While aggregated retention has shown varied success for carabid beetles, monitoring of dispersed retention sites in coastal BC has demonstrated this method of harvesting may be unsuitable for retention of carabid beetles. At a dispersed retention VRAM site (Fig. 3, Additional file 1: Figure A1), clearcut and dispersed retention treatments shared a similar carabid community composition 1 year after harvest, with abundance declining in these treatments, but not in uncut stands, 6 years after harvest (Additional file 1: Figure C5, Pearsall 2008, unpublished data4).
Gastropods are particularly sensitive to harvest due to their limited dispersal ability and strict moisture requirements. The response of gastropods to VR harvesting was assessed at six VRAM sites (Ovaska et al. 2016).

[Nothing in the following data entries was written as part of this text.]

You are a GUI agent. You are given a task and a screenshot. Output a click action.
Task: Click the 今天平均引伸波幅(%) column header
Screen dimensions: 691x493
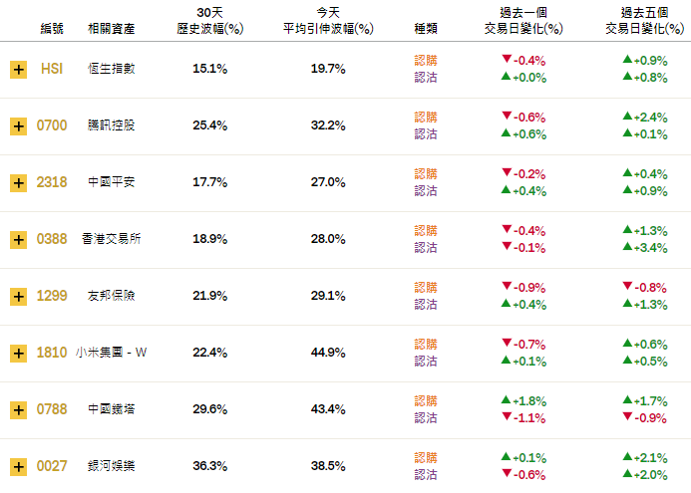[x=328, y=21]
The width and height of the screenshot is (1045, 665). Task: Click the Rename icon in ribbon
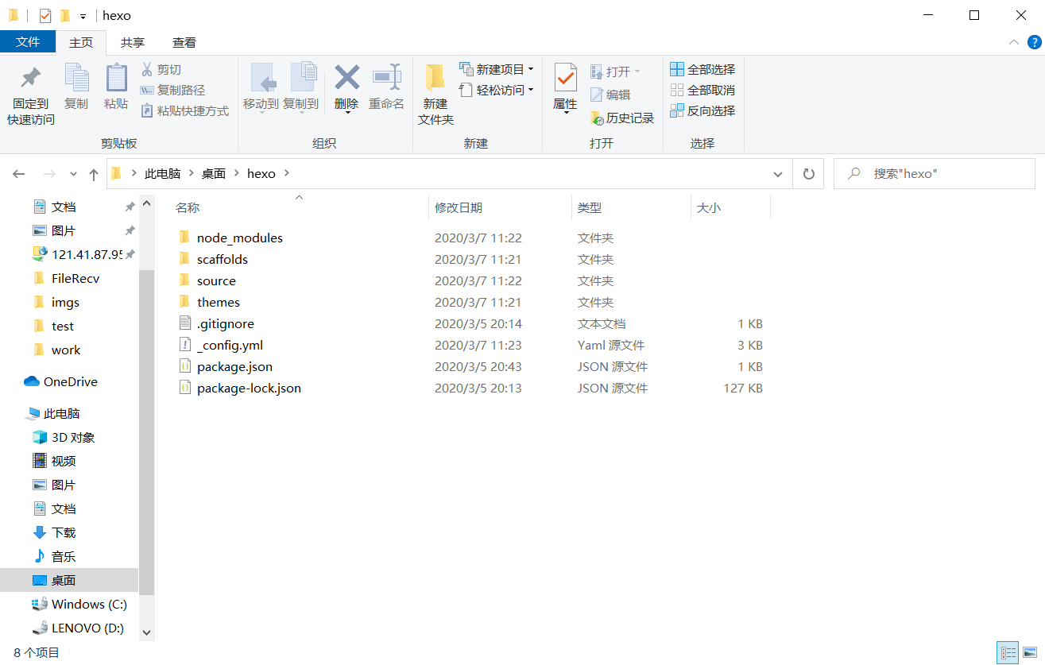point(387,78)
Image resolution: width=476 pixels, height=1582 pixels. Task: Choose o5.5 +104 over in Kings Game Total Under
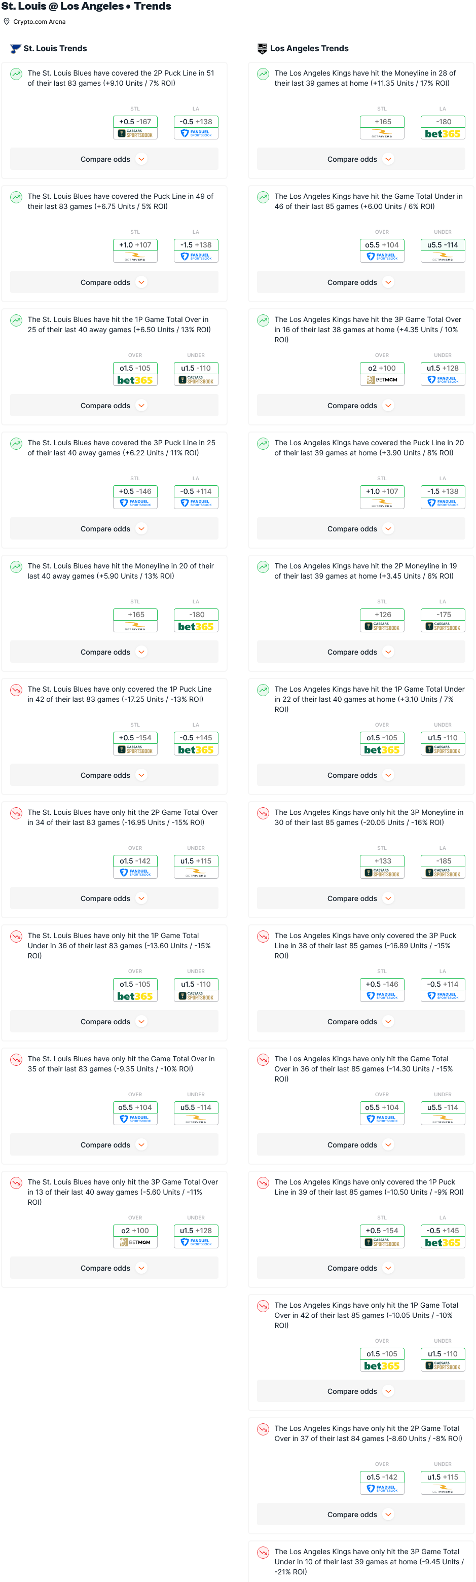pos(382,245)
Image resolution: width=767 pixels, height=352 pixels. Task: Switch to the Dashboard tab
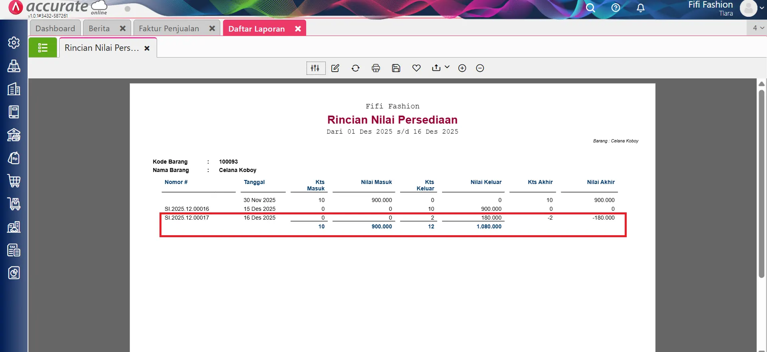coord(55,28)
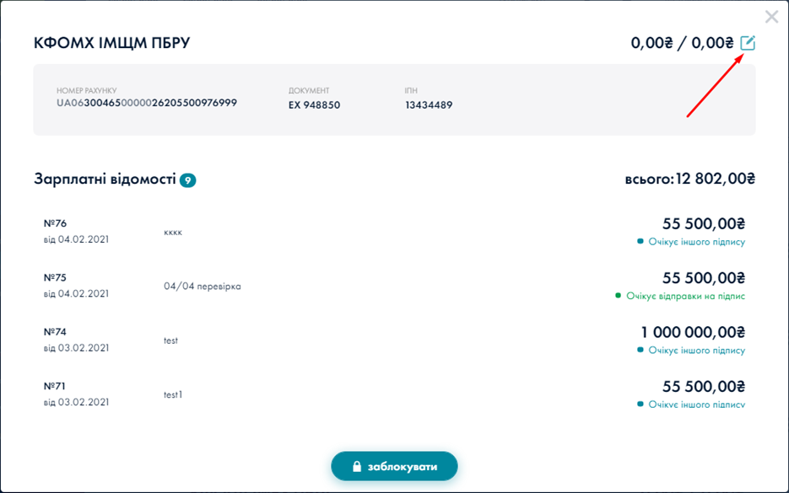Click the заблокувати button
The image size is (789, 493).
coord(394,466)
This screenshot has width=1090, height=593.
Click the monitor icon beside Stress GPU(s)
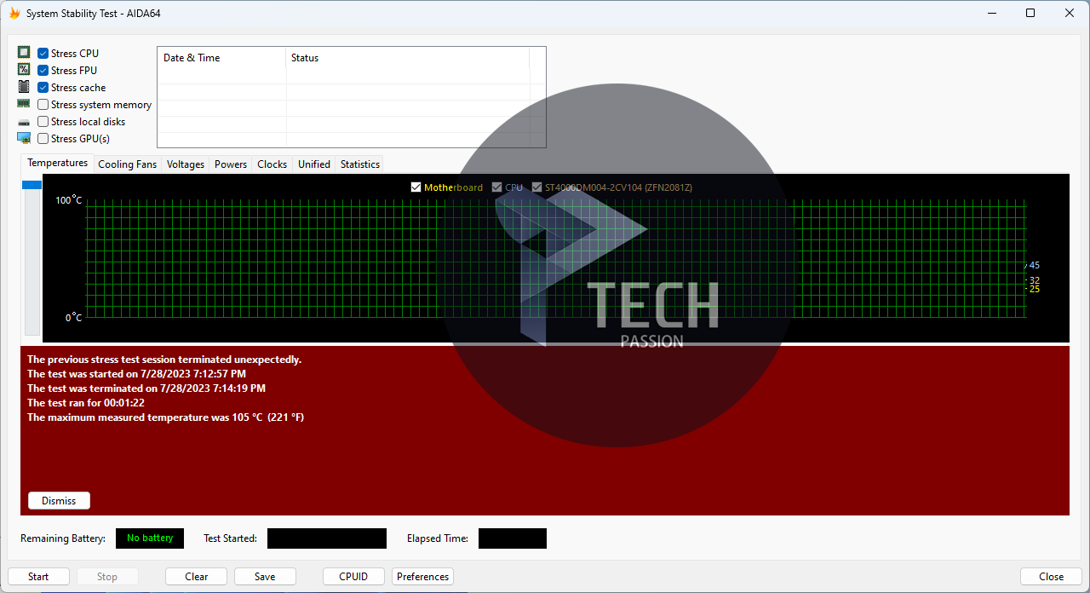(x=24, y=138)
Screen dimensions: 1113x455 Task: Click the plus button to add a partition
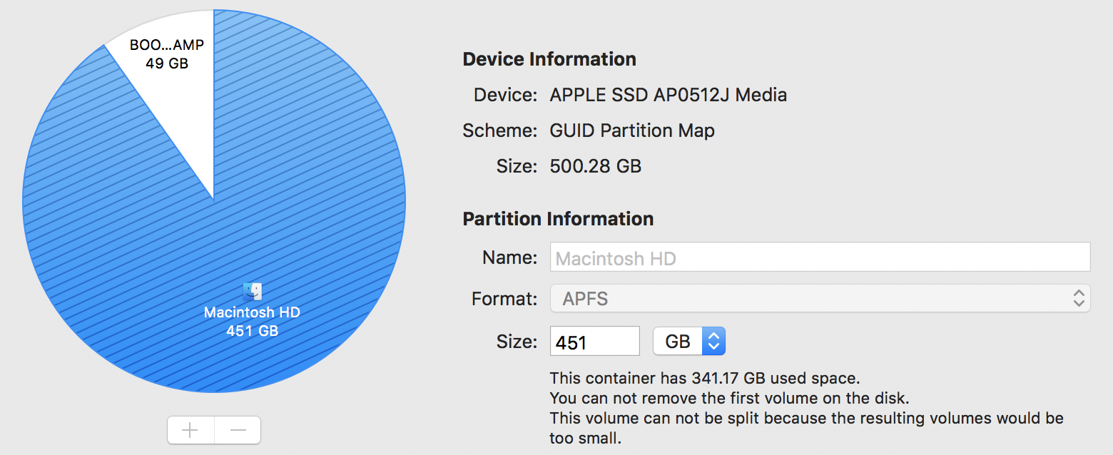pos(190,430)
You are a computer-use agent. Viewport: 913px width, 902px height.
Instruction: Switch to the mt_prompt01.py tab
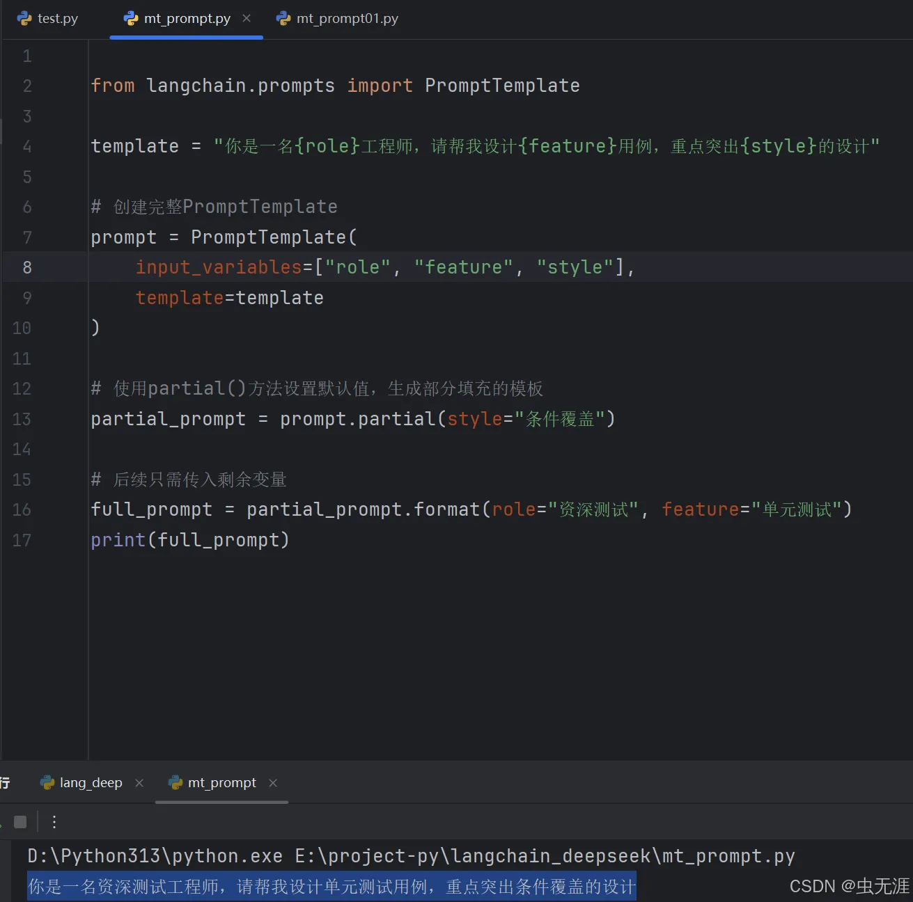tap(338, 19)
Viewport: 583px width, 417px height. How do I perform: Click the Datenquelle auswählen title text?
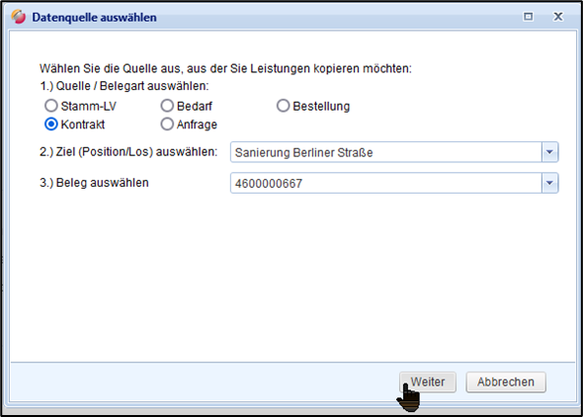pos(94,18)
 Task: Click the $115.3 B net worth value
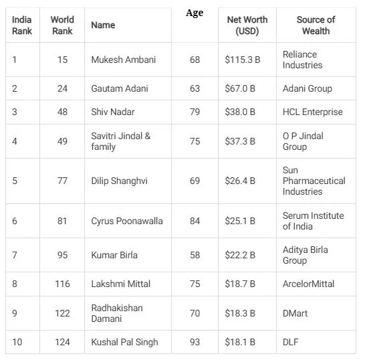pos(242,60)
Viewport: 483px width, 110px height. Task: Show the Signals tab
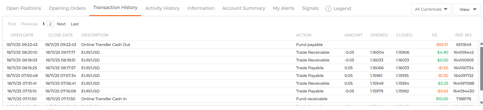coord(310,8)
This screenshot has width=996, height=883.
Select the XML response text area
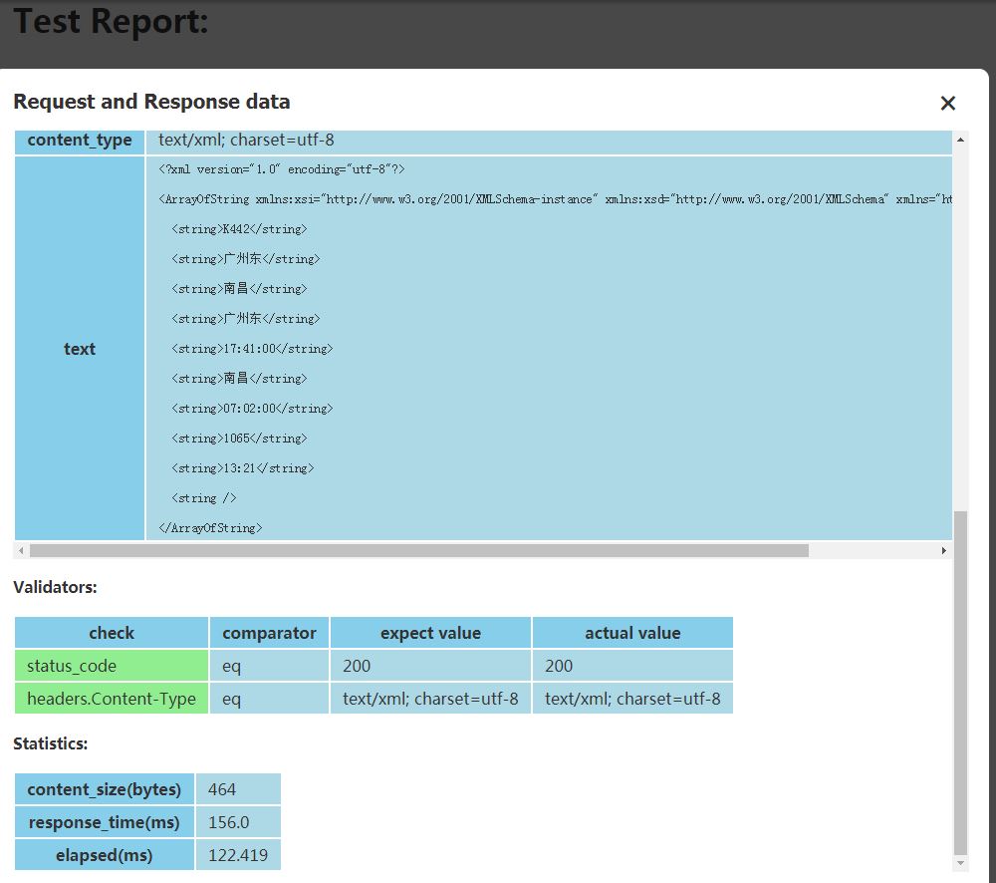(548, 349)
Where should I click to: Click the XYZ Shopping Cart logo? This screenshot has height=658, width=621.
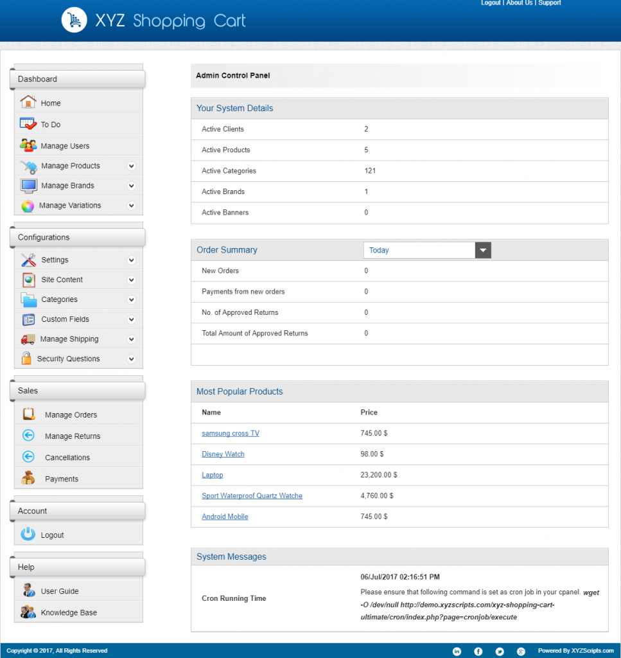[154, 20]
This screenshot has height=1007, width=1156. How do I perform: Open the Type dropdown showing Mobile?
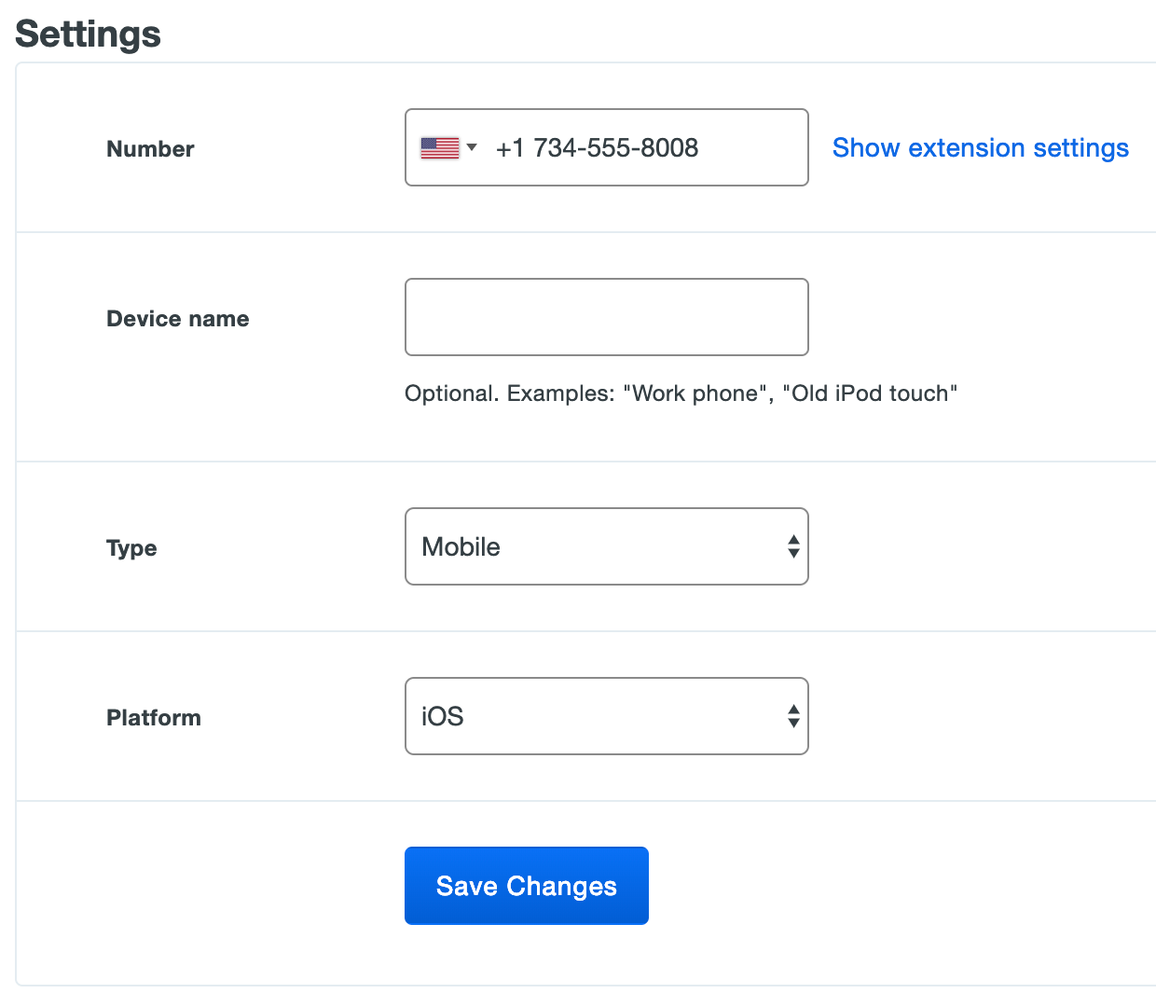tap(606, 546)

The abundance of Pristoloma species, small snails (as a group), Haplotrema vancouverense and Striatura pugetensis was lower in all harvesting treatments after 2 to 4 years, relative to pre-harvest and uncut controls at four VRAM sites with varying levels of retained aggregates, showing no benefit over clearcutting. Similarly, at the site shown in Fig. 3, the three levels of dispersed retention reduced the abundance of five gastropods and all small snails relative to the control. However, the highest dispersed retention level (30%) showed higher abundance of some species (Planigyra clappi, Vertigo species and Vespericola columbianus) relative to the other harvested treatments. At a VRAM aggregate size comparison, the large aggregate-size treatment supported high abundances of Pristiloma species, S. pugetensis, and small snails combined, and had overall higher gastropod richness relative to the smaller-sized aggregates and the clearcut treatment (in most cases). Overall, larger aggregates (> 0.8 ha) anchored on riparian areas and high levels of dispersed retention (30%) are recommended for improved conservation of gastropods.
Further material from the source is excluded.